Key issues for South African agriculture leadership in the seventh administration

The South African agricultural sector continues to exceed expectations with consistent growth and it remains competitive and agile regardless of the challenges it faces on multiple fronts.  

The sector has shown remarkable resilience over the past 30 years and has introduced innovative solutions and groundbreaking advancements to reshape its potential and build solid foundations for further growth. The interlinkages of primary agriculture to manufacturing and other sectors of the economy confirm that the sector remains a vital and dynamic contributor to the South African economy.

Creating an enabling business environment, ensuring investor confidence, and maintaining policy certainty through stable economic policies, secure property rights, and a supportive legal framework, would be vital to stimulate further growth of our sector. Much-needed investment hinges heavily on the dynamics of the new administration and its use of economic growth levers.

Agriculture is not only vital for South Africa’s economy, but also the sustainability of rural communities, and there is a growing recognition of the sector’s potential to contribute to the growth of the rural economy, job creation, and national food security.

South Africa’s agriculture has the potential to achieve these objectives.
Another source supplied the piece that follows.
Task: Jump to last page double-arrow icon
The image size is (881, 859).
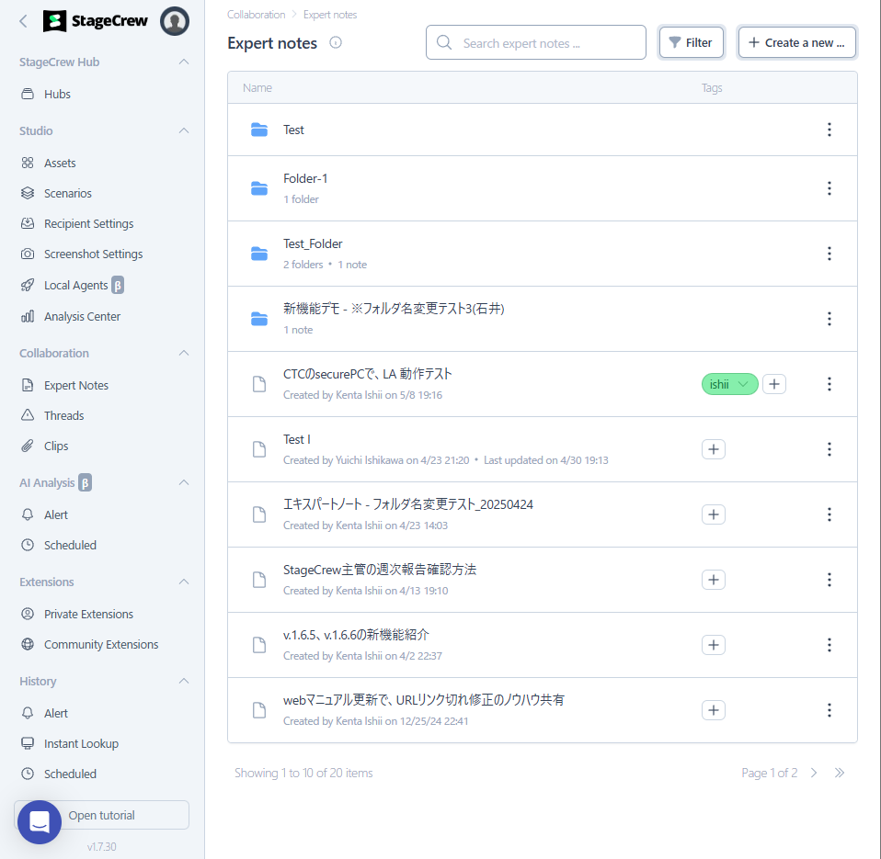Action: click(840, 773)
However, this cannot materialise if there is a continuous introduction of new plans without properly implementing the existing ones and addressing the fundamental issues that constrain the sector.

Therefore the sector needs a concentrated focus on resolving policy challenges and implementing existing programmes in the various directorates of the department of agriculture, land reform and rural development on a national and provincial level.

We should begin by renewing our focus on the Agriculture and Agro-processing Master Plan (AAMP). The participating social partners agreed that the AAMP offers a framework to grow the agriculture and agro-processing sector, build competitiveness, attract more investment, improve inclusion, and create jobs.

Since the AAMP’s launch in May 2022, some stakeholders may have independently initiated projects. Therefore, we should review the AAMP’s objectives and assess the work or projects undertaken by various stakeholders that align with its goals. This review could assist in revitalising the commitment and focus of the social partners.

We believe that beyond revisiting the AAMP,  the new administration should prioritise key areas alongside the AAMP focus areas. While there is already ongoing work in some of these areas, a sustained effort to achieve results will be essential.

These include: 

1. Biosecurity: The livestock and poultry subsector forms nearly half of the South African agricultural economy, and therefore, biosecurity should be recognised as one of the most pressing challenges – the country’s food security and export potential depends on it. The appointment of Minister Didiza’s Ministerial Special Task Team to provide insight on the ways of improving animal health in South Africa was a positive start. The task team’s report provides clear policy guidelines, which should be implemented in the new administration.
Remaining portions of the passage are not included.